Initialize distributed runtime, model, and optimizer.

Source code in src/ezpz/examples/minimal.py
@ezpz.timeitlogit(rank=ezpz.get_rank())
def setup():
    """Initialize distributed runtime, model, and optimizer."""
    rank = ezpz.setup_torch(seed=int(os.environ.get("SEED", 0)))
    if os.environ.get("WANDB_DISABLED", False):
        logger.info("WANDB_DISABLED is set, not initializing wandb")
    elif rank == 0:
        try:
            _ = ezpz.setup_wandb(
                project_name=os.environ.get("PROJECT_NAME", "ezpz.examples.minimal")
            )
        except Exception:
            logger.exception("Failed to initialize wandb, continuing without it")
    device_type = ezpz.get_torch_device_type()
    from ezpz.models.minimal import SequentialLinearNet

    model = SequentialLinearNet(
        input_dim=int((os.environ.get("INPUT_SIZE", 128))),
        output_dim=int(os.environ.get("OUTPUT_SIZE", 128)),
        sizes=[
            int(x)
            for x in os.environ.get(
                "LAYER_SIZES", "256,512,1024,2048,1024,512,256,128"
            ).split(",")
        ],
    )
    model.to(device_type)
    model.to((os.environ.get("DTYPE", torch.bfloat16)))
    try:
        from ezpz.utils import model_summary

        model_summary(model)
    except Exception:
        logger.exception("Failed to summarize model")
    logger.info(f"{model=}")
    optimizer = torch.optim.Adam(model.parameters())
    if ezpz.get_world_size() > 1:
        model = ezpz.distributed.wrap_model_for_ddp(model)
        # from torch.nn.parallel import DistributedDataParallel as DDP
        #
        # model = DDP(model, device_ids=[ezpz.get_local_rank()])

    return model, optimizer

train(model, optimizer, outdir) ⚓︎

Run a synthetic training loop on random data.

Parameters:

Name Type Description Default
model Module

Model to train (wrapped or unwrapped).

required
optimizer Optimizer

Optimizer configured for the model.

required

Returns:

Type Description
History

Training history with timing and loss metrics.
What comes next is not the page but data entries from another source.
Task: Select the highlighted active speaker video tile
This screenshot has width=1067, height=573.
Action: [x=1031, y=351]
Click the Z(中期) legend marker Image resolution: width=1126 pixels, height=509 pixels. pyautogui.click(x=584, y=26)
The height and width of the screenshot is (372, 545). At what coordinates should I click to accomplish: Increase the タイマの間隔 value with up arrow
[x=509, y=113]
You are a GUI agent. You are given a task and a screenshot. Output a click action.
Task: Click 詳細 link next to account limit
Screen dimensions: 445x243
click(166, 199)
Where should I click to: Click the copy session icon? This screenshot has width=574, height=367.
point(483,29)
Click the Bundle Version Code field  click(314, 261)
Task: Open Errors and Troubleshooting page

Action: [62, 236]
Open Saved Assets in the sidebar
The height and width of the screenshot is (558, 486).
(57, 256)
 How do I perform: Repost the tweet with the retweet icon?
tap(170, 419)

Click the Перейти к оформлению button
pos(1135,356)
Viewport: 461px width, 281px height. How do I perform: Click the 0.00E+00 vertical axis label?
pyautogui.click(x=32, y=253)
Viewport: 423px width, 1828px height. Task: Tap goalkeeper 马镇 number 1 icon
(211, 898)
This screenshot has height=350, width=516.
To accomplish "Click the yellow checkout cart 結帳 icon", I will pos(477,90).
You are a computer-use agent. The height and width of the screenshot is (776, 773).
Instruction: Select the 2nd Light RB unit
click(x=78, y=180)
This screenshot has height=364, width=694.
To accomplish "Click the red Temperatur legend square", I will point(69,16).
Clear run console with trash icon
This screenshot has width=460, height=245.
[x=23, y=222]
Source code in src/ezpz/examples/minimal.py
@ezpz.timeitlogit(rank=ezpz.get_rank())
def train(
    model: torch.nn.Module,
    optimizer: torch.optim.Optimizer,
    outdir: os.PathLike | str,
) -> ezpz.History:
    """Run a synthetic training loop on random data.

    Args:
        model: Model to train (wrapped or unwrapped).
        optimizer: Optimizer configured for the model.

    Returns:
        Training history with timing and loss metrics.
    """
    unwrapped_model = (
        model.module
        if isinstance(model, torch.nn.parallel.DistributedDataParallel)
        else model
    )
    metrics_path = Path(outdir).joinpath("metrics.jsonl")
    history = ezpz.History(
        report_dir=outdir,
        report_enabled=True,
        jsonl_path=metrics_path,
        jsonl_overwrite=True,
        distributed_history=(1 < ezpz.get_world_size() <= 384),
    )
    device_type = ezpz.get_torch_device_type()
    dtype = unwrapped_model.layers[0].weight.dtype
    bsize = int(os.environ.get("BATCH_SIZE", 64))
    isize = unwrapped_model.layers[0].in_features
    warmup = int(os.environ.get("WARMUP_ITERS", 10))
    log_freq = int(os.environ.get("LOG_FREQ", 1))
    print_freq = int(os.environ.get("PRINT_FREQ", 10))
    model.train()
    summary = ""
    for step in range(int(os.environ.get("TRAIN_ITERS", 500))):
        with torch.autocast(
            device_type=device_type,
            dtype=dtype,
        ):
            t0 = time.perf_counter()
            x = torch.rand((bsize, isize), dtype=dtype).to(device_type)
            y = model(x)
            loss = ((y - x) ** 2).sum()
            dtf = (t1 := time.perf_counter()) - t0
            loss.backward()
            optimizer.step()
            optimizer.zero_grad()
            dtb = time.perf_counter() - t1
            if step % log_freq == 0 and step > warmup:
                summary = history.update(
                    {
                        "iter": step,
                        "loss": loss.item(),
                        "dt": dtf + dtb,
                        "dtf": dtf,
                        "dtb": dtb,
                    }
                )
            if step % print_freq == 0 and step > warmup:
                logger.info(summary)
    return history